We work with all the review features except the rating and rDev ones as these are not available on Rate Beer.
Climate Data
As we are interested in studying the impact of climate on the beer reviews, we have to choose what climate data to use. While many climate classifications exist, we’ll be using the popular Köppen climate classification:
Let’s look at the climates in the US. There are 10 different climates in the US. These are:
Scheme | Seasonal precipitation | Temperature |
---|---|---|
B (Dry) | s (Semi-Arid or steppe) | k (Cold) |
C (Temperate) | f (No dry season) | a (Hot summer) |
s (Dry summer) | b (Warm summer) | |
D (Continental) | f (No dry season) | a (Hot summer) |
s (Dry summer) | b (Warm summer) | |
c (Cold summer) |
Now that we have lots of data, let’s dive into it! 🤿
🍻 Climate and beers
To explore how climates could impact the appreciation of beer, we look at the general distribution of each score per climate.

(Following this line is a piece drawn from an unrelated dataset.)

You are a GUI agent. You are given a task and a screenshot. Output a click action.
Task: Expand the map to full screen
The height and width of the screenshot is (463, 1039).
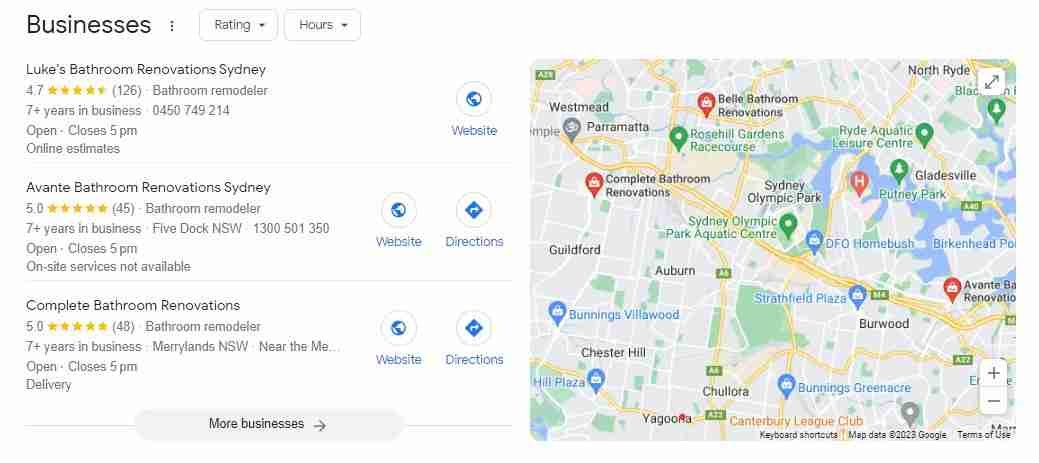(992, 82)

We first look at the average overall score per climate. We also show the micro-average:
We can also look at the other scores:
From these plots, we can see that each sub-rating follow similar trends. This means that if there is an influence of climate on the scores, its impact is rather the same across all score categories. This is less the case for the appearance score, which stays rather constant across all climates.
Keeping in mind that the y-axis does not start at zero on these plots, we still observe a difference of around 4 percent between the climate having the largest overall score, and the one having the lowest. Csa and Dfa have the highest scores. These climates have a hot summer which might make the users more inclined to appreciate beers in general because of the social aspect and their appreciation for a cold drink on a hot summer day. On the other hand, Dsb and Dsc climates give ratings under the averages. Both of these are continental and Dsc has a cold summer. Would it then be the case that people living in colder climates have higher beer expectations and standards?
Looking at the plot of the climate zones in the US, we can see that Dsb and Dsc only cover two states: Idaho and Washington. We can also check the number of reviews per climate:
One-way ANOVA tests show that the difference in means between the climates is not statistically significant (using a 95% confidence level). Note that this is the statistical test that we will be using throughout the entire report unless specified otherwise.
It appears that the different climates are imbalanced with respect to the number of reviews. We thus have to group climate zones together if we want to have enough beers in all groups. This is what we are going to explore next!
Climate factors and beers
In this part, we group the climate zones based on their scheme, seasonal precipitation, and summer heat level as specified in the Köppen climate classification discussed in the introduction.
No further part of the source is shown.